Martin Beck sized up the situation as almost hopeless. He did not see how they could possibly catch the murderer here and now. For one thing, they didn't even have his description; for another, he was sure to have made a clear getaway by this time. Thirdly, the alcoholics* home and the working-men's hostel could supply them with so many suspicious individuals that it would take days to question them.

The next hour confirmed his doubts. When the doctor had finished his preliminary examination he could merely say that the girl had been strangled and probably raped, and that death had occurred quite recently. The dog van had arrived soon after Martin Beck and Kollberg, but the only scent the dogs picked up led straight out of the park towards Wollmar Yxkullsgatan. The plainclothes policemen in the protection squad were questioning possible witnesses, as yet without result.
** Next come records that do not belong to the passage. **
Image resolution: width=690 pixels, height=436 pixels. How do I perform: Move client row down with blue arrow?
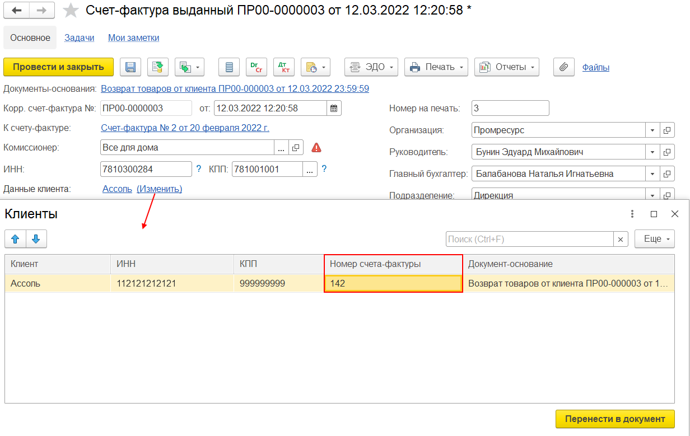coord(36,239)
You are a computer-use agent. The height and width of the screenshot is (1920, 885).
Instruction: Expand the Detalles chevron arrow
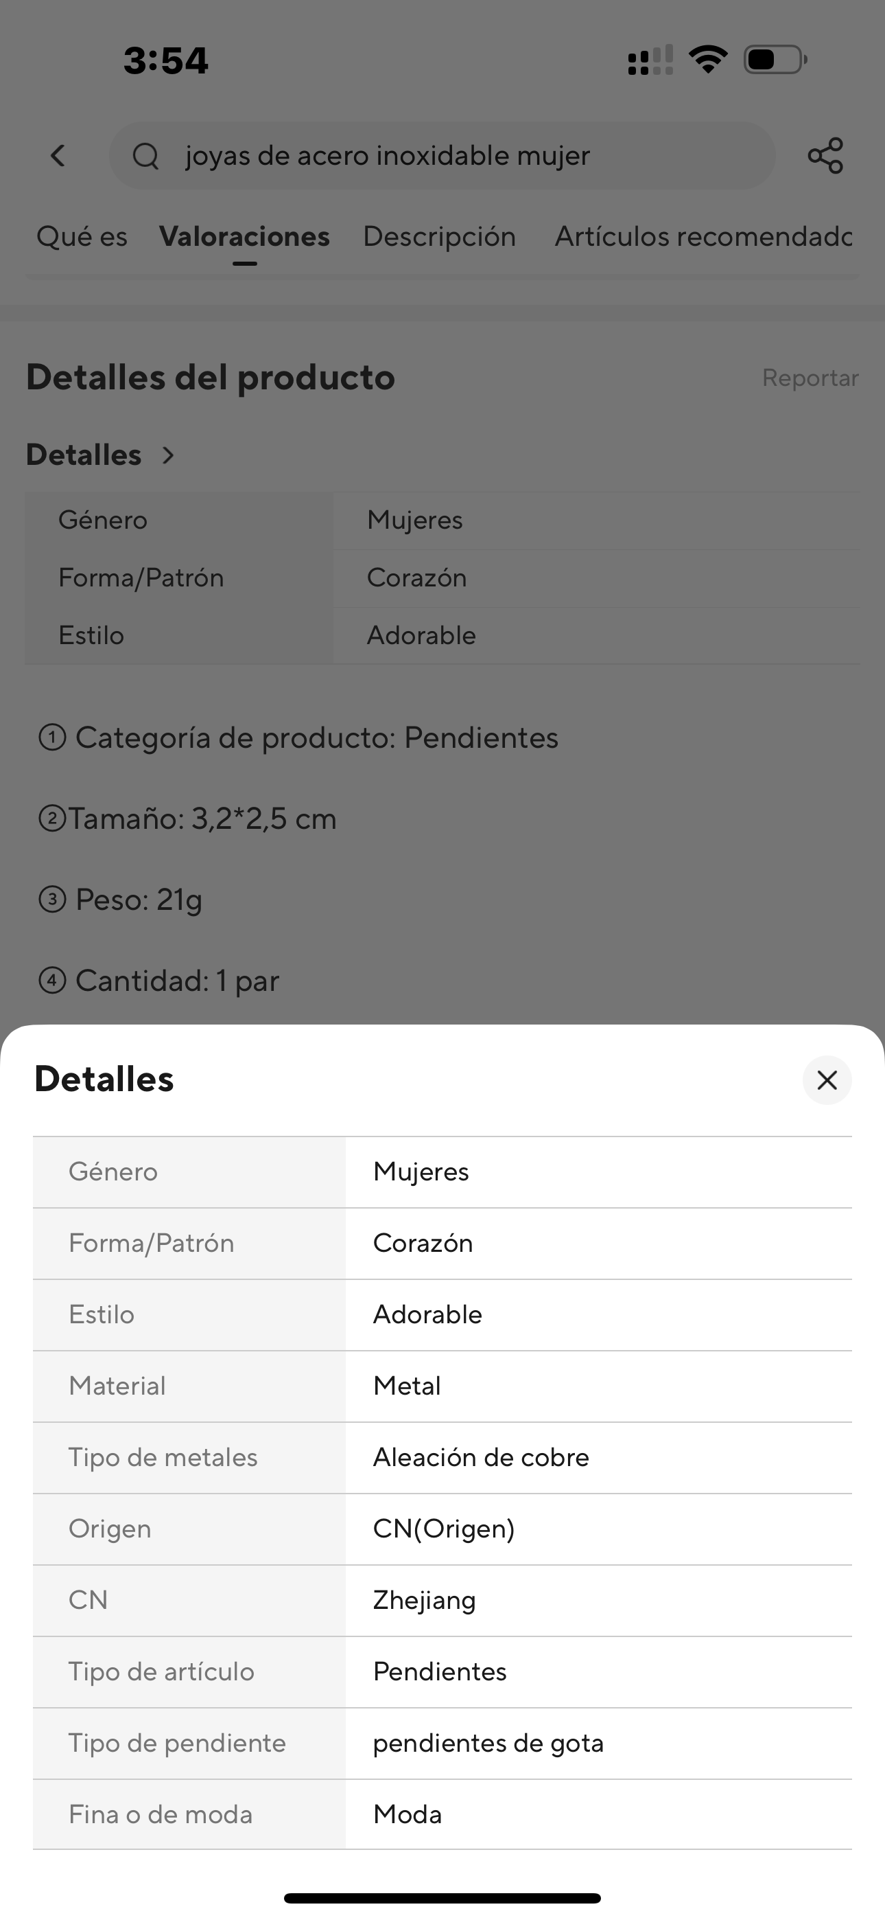pyautogui.click(x=168, y=455)
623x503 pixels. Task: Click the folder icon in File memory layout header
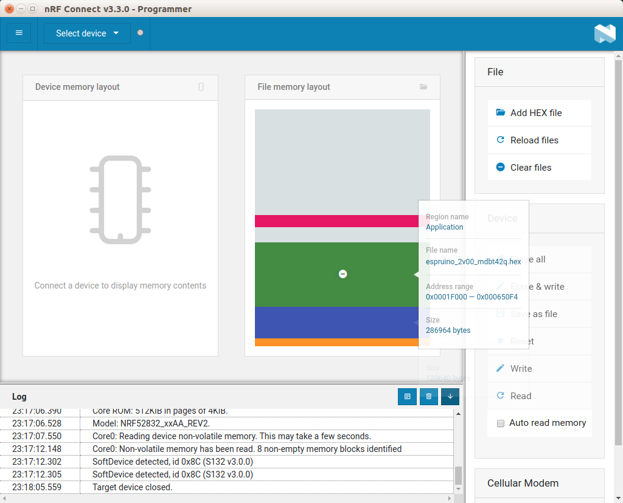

A number of people had been in the park and the allotment gardens, but no one had seen or heard anything that could be connected with the murder.

The time was ten minutes to five and on the sidewalk of Ringvägen a group of people stood staring inquisitively at the apparently aimless work of the police. Reporters and photographers had arrived in a stream; some of them had already returned to their editorial offices to supply readers with juicy descriptions of the second murder of a little girl in Stockholm within the space of three days, committed by a maniac who was still at large.

Martin Beck caught sight of Kollberg's round behind in the open door of a radio car that was parked on the gravel nearest Ringvägen. He broke away from a cluster of journalists and went up to Kollberg, who was leaning into the car and speaking on the radio. He waited until Kollberg had finished speaking and then pinched his behind. Kollberg backed out of the car and straightened up.

'Oh, it's you. I thought it was one of the dogs."

'Do you know if anyone has told the girl's parents?" Martin Beck asked.

'Yes," Kollberg replied. "We're spared that."

'I thought I'd go and talk to the boys who found her. They live over there in Tantogatan."

'Okay," Kollberg said. "Ill stay here."

'Fine. Be seeing you," Martin Beck said.

The boys lived in one of the big bow-shaped apartment houses in Tantogatan and Martin Beck found them both at home. They were suffering from shock after their awful experience, but at the same time could not hide the fact that they found it all very exciting.